Freight News, Logistics, Sea

Reefer rates must rise, warns Maersk chief

[ September 27, 2012   //   ]

Shipping lines urgently need to raise prices to their reefer customers, the head of the world’s biggest carrier of such traffic, Maersk Line, told the Cool Logistics conference in Antwerp on 25 October. Chief executive officer Soren Skou said: “When I came into this job in January 2009, we had increased customer satisfaction and market share (Maersk now has about a quarter of the the world reefer box market) but we were losing $9m a day, which clearly wasn’t sustainable.” Average of earnings of around 1-3% a year were “destroying shareholder value – as evidenced by parent company AP Moller’s share price which was the same today as 2004, despite the massive investments that the company had made in new ships and terminals. Returns on the reefer business were a little stronger but still “well south of 5%”.
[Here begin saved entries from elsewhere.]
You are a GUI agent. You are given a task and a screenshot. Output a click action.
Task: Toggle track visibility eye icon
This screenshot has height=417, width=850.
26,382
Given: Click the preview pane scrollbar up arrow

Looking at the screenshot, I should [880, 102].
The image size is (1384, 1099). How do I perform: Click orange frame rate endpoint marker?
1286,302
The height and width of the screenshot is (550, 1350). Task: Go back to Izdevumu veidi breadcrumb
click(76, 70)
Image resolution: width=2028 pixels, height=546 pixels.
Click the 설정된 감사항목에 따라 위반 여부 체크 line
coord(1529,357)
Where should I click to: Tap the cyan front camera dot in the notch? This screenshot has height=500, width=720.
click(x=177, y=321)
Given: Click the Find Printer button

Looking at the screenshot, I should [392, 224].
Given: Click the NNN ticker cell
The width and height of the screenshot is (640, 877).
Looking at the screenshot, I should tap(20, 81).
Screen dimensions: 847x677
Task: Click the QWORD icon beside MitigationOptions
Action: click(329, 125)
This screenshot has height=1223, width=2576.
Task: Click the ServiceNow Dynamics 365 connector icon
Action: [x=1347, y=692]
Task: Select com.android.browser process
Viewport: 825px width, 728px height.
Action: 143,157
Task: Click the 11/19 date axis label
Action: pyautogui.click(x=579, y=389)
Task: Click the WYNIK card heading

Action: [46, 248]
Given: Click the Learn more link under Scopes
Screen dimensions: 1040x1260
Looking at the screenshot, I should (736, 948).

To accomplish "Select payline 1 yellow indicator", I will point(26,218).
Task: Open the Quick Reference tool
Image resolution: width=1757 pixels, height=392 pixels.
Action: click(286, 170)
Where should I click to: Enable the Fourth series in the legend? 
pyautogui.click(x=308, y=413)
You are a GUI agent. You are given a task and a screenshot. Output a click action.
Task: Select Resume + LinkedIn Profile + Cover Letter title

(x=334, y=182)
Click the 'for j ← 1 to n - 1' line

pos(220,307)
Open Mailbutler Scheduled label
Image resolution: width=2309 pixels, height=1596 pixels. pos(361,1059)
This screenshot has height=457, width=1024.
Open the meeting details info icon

The industry as a whole had invested $22 billion more than it had generated and had, in effect, been unable to fund itself since 2008. Until now, the container and ship leasing companies had been willing to make up the shortfall but with the banking crisis, this was no longer possible.

The other big squeeze on shipping was the remorseless rise in bunker costs.

The net result, said Skou, was that “during the past seven years reefer prices haven’t covered inflation or the increase in bunker prices.”